Anopheles gambiae, which is the main malaria vector in Benin has developed high level of resistance to pyrethroid insecticides. This raises serious concerns to the future use of long- lasting insecticidal nets (LLIN) and indoor residual spraying (IRS). It is therefore important to seek better and effective resistance management strategies which will use organophosphates or carbamates as alternatives against pyrethroid resistant malaria vectors in the field. Larvae and pupae of A. gambiae s.l. mosquitoes were collected from the breeding sites in Dassa-Zoume and Zogbodomey districts. WHO susceptibility tests were conducted on unfed female mosquitoes aged 2-5 days old. WHO bioassays were performed with impregnated papers with fenitrothion 1%, pirimiphos-methyl 0.25%, and bendiocarb 0.1%. Polymerase chain reaction (PCR) techniques were used to detect species and Ace-1 mutations.
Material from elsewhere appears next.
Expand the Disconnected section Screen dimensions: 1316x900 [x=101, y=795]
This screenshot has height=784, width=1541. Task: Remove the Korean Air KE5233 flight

A. gambiae Dassa-Zoume populations were susceptible to bendiocarb 0.1% with mortality rate of 99%. A. gambiae Zogbodomey populations were susceptible to pirimiphos-methyl 0.25% and fenitrothion 1% with mortality rates of 98.96 and 99%, respectively. PCR assay revealed that 100% of mosquitoes tested were A. gambiae s.s. The frequencies of Ace-1R mutation in A. gambiae Dassa-Zoume and Zogbodomey were 0%. Carbamates (bendiocarb) and organophosphates (fenitrothion and pirimiphos-methyl) have maintained their efficiency against A. gambiae Dassa-Zoume and Zogbodomey populations. Carbamates (bendiocarb) and organophosphates (fenitrothion and pirimiphos-methyl) have proven to be powerful alternatives against pyrethroid resistant malaria vectors such as A. gambiae Dassa-Zoume and Zogbodomey populations. The use of any of these three compounds in the centre Benin would be successful in malaria vector control.

 

Key   words:   Anopheles gambiae,   Ace-1,   resistance,   fenitrothion,   pirimiphos-methyl, bendiocarb, Benin.